German writer and art historian (born 4 May 1971)

Florian Illies (born 4 May 1971) is a German writer and art historian.

== Life ==
He was born and raised in the town of Schlitz in Hesse. His father was the biologist Joachim Illies, and one of his school teachers was the writer Gudrun Pausewang. He studied art history at the universities of Bonn and Oxford. He worked as culture editor for major German newspapers such as Frankfurter Allgemeine Zeitung and Die Zeit. In 2004, he cofounded the contemporary art magazine monopol with his ex-wife Amélie von Heydebreck. In 2011, he became a partner at the Berlin-based auction house Villa Grisebach. In January 2019, he joined the Rowohlt Verlag publishing house as a managing director.

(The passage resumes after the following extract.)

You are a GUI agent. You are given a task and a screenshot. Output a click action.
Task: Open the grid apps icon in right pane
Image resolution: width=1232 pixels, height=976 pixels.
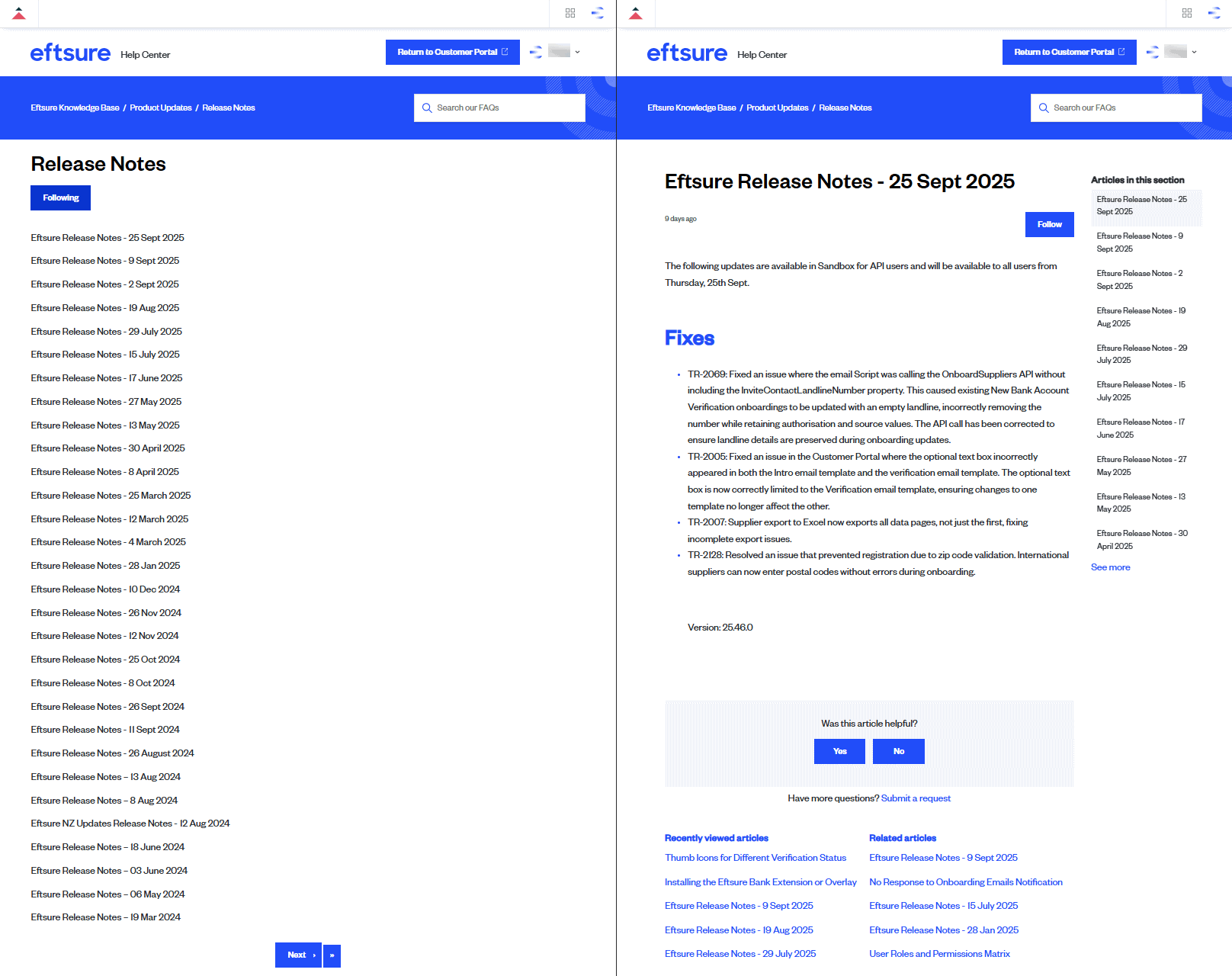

As a writer, Illies is known for his bestsellers Generation Golf (2000) and 1913: The Year Before the Storm (2012). The latter book has been translated into two dozen languages. In the former (and its sequel), he writes critically about his eponymous generation, describing it as the German equivalent of Generation X (born between 1965-1975). He gave them the name after Volkswagen Golf, the car they would buy generations of. He describes the Generation Golf as an "uncritical ego generation", only caring about enjoying the benefits created by the previous, "Wirtschaftswunder-Generation", not wanting to burden themselves with the ecological consequences, that only strives for consumption, is largely apolitical and the first generation to elevate fashion orientation, hedonism and brand awareness to a value.

Illies' biography about Caspar David Friedrich, The Magic of Silence, was published in 2023. It was written for Friedrich's 250th anniversary in 2024.

In 2025, Illies published Wenn die Sonne untergeht: Familie Mann in Sanary, a book about Thomas Mann's family in exile in Sanary-sur-Mer.